## Data listing

== == ==

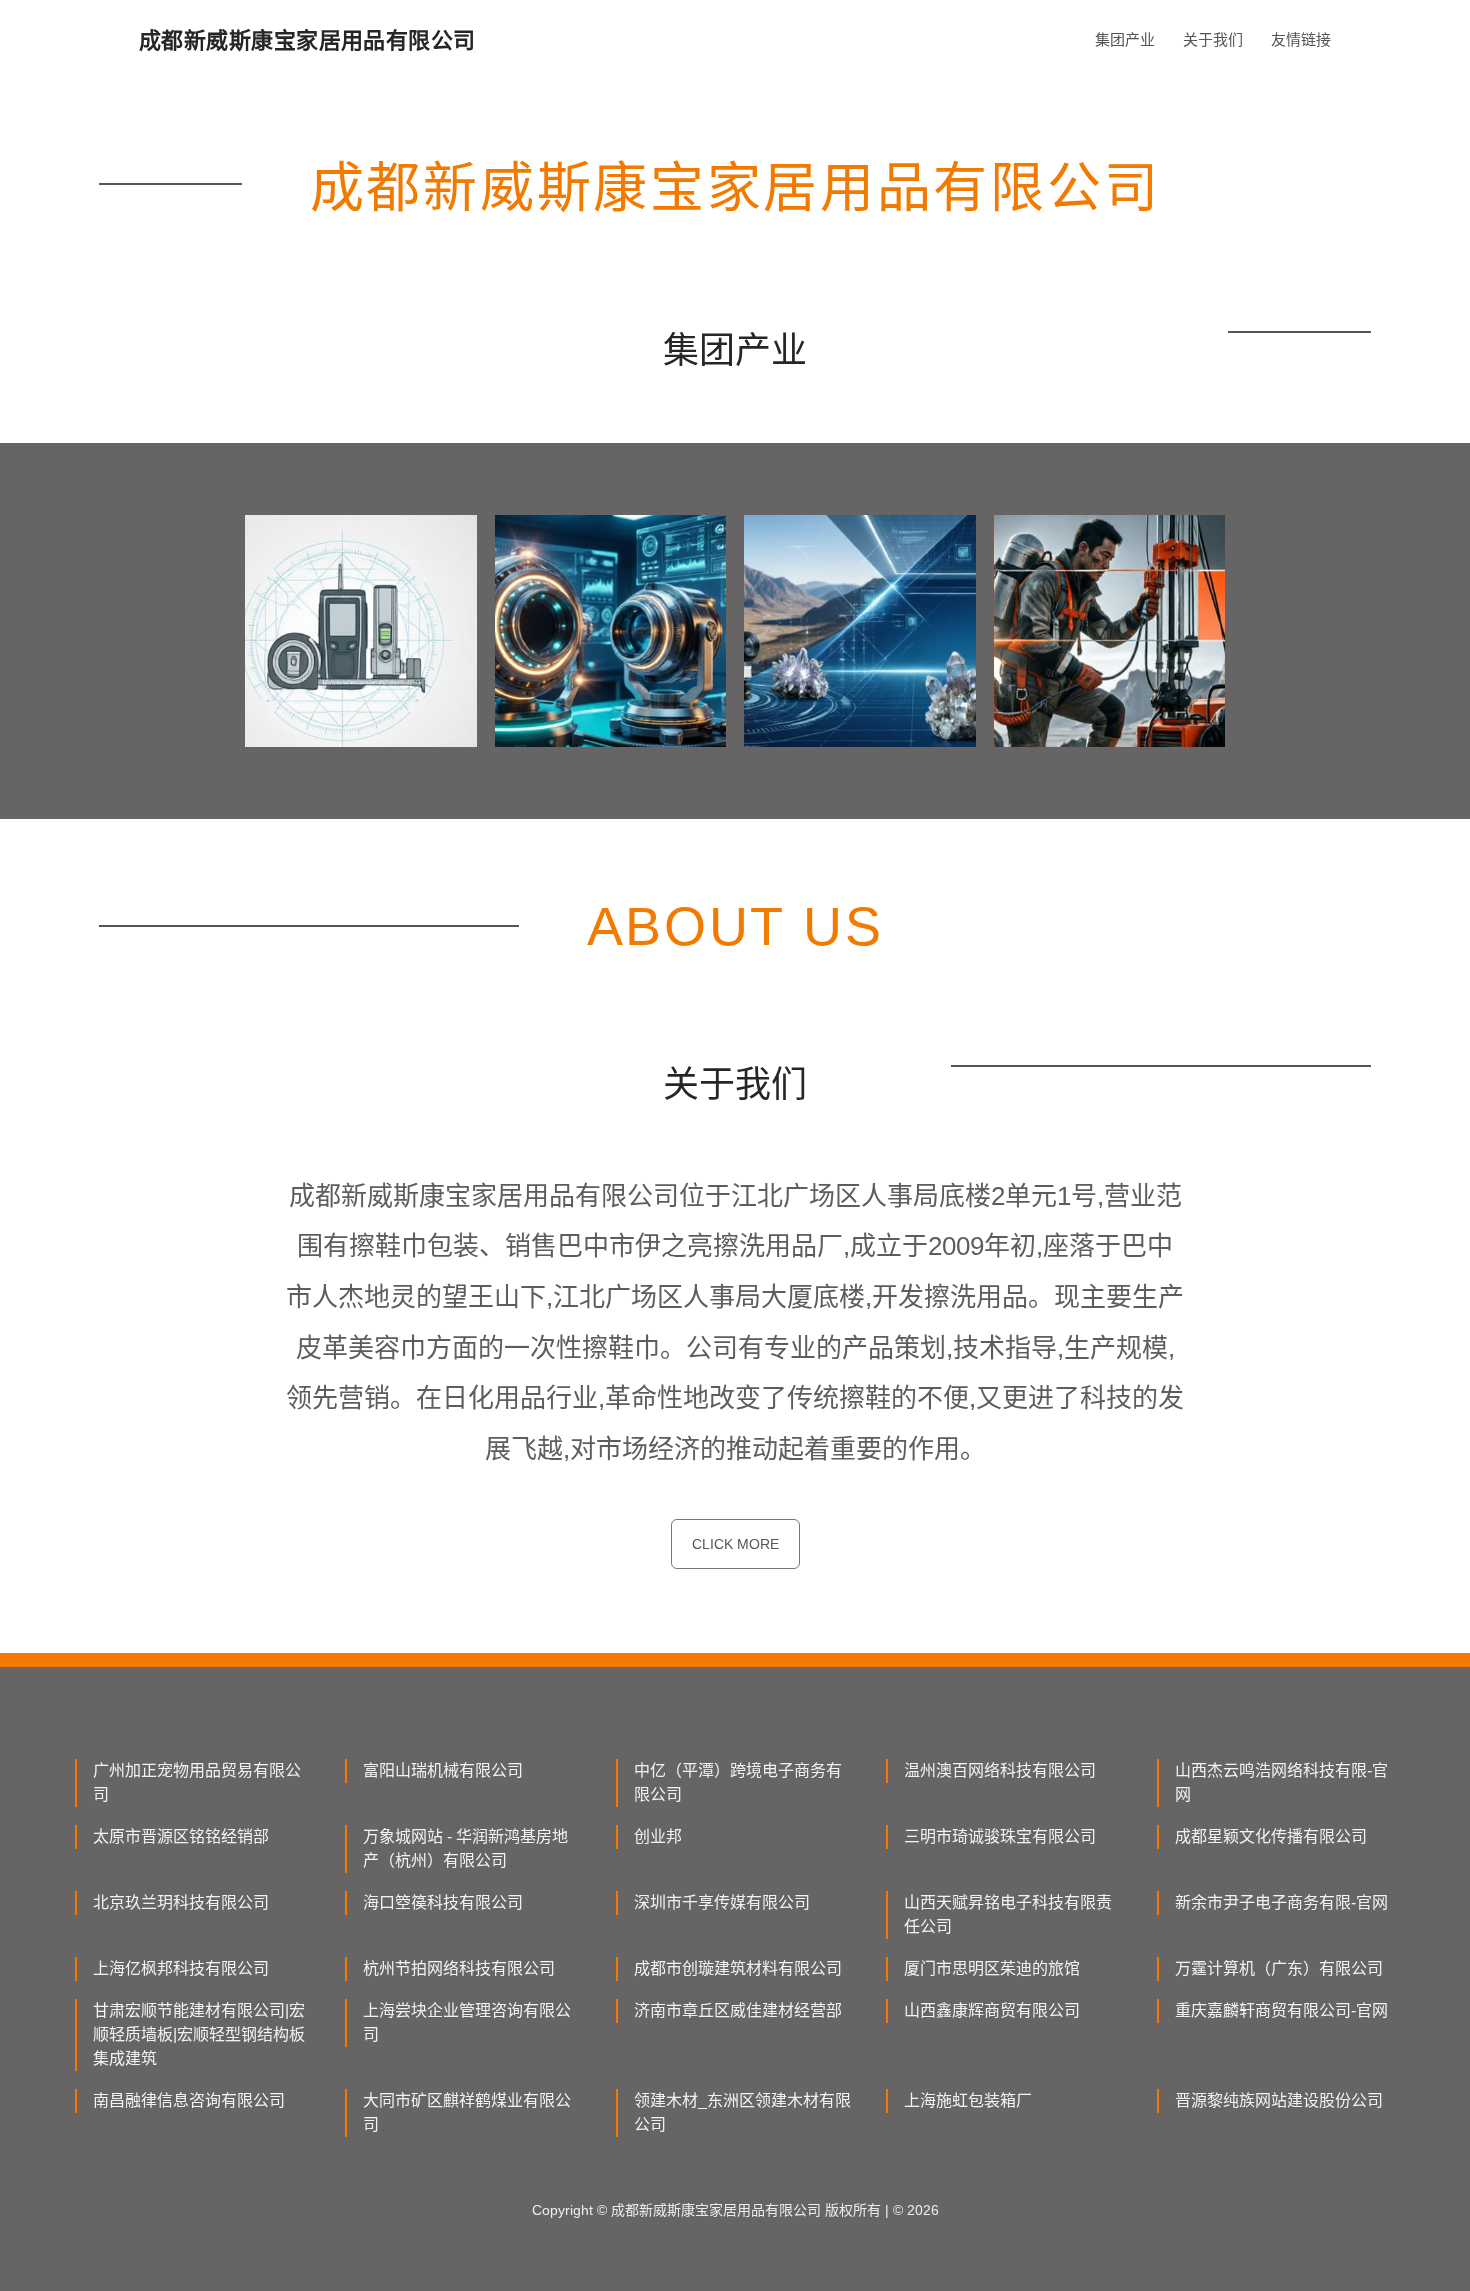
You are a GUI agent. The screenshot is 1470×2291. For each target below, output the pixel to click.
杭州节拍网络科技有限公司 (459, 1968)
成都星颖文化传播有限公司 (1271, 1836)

== == ==

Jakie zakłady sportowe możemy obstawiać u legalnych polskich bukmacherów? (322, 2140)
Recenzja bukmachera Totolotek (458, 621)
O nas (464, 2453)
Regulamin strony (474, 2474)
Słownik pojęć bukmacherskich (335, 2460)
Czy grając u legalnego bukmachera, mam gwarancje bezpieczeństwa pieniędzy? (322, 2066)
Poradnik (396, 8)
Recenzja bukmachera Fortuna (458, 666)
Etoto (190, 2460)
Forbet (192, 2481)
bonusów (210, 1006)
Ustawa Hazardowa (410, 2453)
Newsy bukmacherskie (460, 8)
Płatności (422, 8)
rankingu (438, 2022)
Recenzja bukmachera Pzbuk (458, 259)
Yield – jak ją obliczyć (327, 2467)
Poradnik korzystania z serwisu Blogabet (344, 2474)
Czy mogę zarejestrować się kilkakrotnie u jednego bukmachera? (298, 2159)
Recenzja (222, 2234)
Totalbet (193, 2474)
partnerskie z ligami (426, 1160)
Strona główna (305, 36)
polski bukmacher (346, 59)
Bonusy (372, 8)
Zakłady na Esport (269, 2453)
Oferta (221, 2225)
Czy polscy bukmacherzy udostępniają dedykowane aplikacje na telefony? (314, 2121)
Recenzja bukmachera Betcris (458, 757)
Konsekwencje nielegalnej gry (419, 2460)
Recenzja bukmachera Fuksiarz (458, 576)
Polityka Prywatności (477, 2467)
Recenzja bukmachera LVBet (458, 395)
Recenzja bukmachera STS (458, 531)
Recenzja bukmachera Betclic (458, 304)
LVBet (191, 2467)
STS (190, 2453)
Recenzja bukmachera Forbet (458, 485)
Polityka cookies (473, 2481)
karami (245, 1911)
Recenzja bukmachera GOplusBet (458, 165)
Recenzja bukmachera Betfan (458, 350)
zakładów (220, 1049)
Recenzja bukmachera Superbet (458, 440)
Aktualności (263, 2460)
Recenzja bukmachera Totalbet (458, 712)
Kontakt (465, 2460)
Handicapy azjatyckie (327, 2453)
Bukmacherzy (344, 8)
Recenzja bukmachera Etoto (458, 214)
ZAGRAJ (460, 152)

== == ==

## Task requirements
Each line above holding the word "Forbet" counts; reply with how many there are, only the number.

## Output below
2